Via the Seattle Times:
Measured by the ultimate marker of pandemic success — the death rate — San Juan County, population 17,850, ranks as the second-best county on the West Coast, and among the top dozen in the nation.
The San Juans also had the lowest hospitalization rate in the state, by far, even though it’s one of the older counties demographically (35% of its people are 65 or older).
“For the first two years, we had the lowest case rate in the United States,” says San Juan’s health director, Dr. Frank James. “You’re the first person in the media who has called to ask us how we did it.”

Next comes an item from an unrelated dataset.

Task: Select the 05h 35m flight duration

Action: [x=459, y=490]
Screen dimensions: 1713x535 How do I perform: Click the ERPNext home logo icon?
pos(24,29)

So how’d the San Juans do it? For starters, they are islands, which James says gave them a built-in virus management advantage. It’s also a relatively homogeneous population.
But the story of what happened there isn’t just geographic luck. The county with the highest death rate in Washington state, Ferry County, has less than half the people of the San Juans, and is more remote. The reality is the novel virus eventually infiltrated every corner of every state. (Example: the North Slope Borough, up on the Arctic Ocean in Alaska, reports a COVID death rate more than 10 times higher than the San Juans).
Long story shortened: The San Juans imposed the first mask mandate in the state, and possibly the first one in the nation. When the sheriff told James he couldn’t enforce it due to lack of manpower, James turned to the businesses to impose it instead.
Ironically the San Juans are one of the least vaccinated places for childhood diseases. Against COVID it became the most vaccinated county in Washington, at 83%, and more than 95% for its seniors.
Bottom line: By the time of the San Juans’ first death, in January 2022, the state had already suffered 11,000 deaths, the nation more than 875,000.
The virus crashed through eventually. Suddenly this spring towns that had mostly evaded it were reporting the highest case rates in the state. By then most everyone had been vaccinated and boosted, “so it didn’t end up causing the severe disease that was experienced by almost every other community in the U.S.,” James says.
The islands’ grand total of two deaths, one in January and one in March of this year, were among unvaccinated residents, the health department says.
The counties with the highest death rates bring up the rear in getting vaccinated. Ferry County is still only 43% vaccinated. Its neighbor Stevens County remains the least vaxxed place in the state, at 36%, despite 158 deaths and a rate nearly 30 times that of the San Juans.
The tragedy is that most of the deaths in these counties happened after vaccination became widely available.
Anecdotal. But worth looking into.
Something not mentioned is the COVID variants hitting in the later stages of the pandemic were probably less deadly. If they were able to nearly eliminate entry of the first, and perhaps most deadly, variant(s) to the island then that may have contributed to lower death rates.
Also not mentioned and necessary for a full analysis is the vaccine injury/death rates.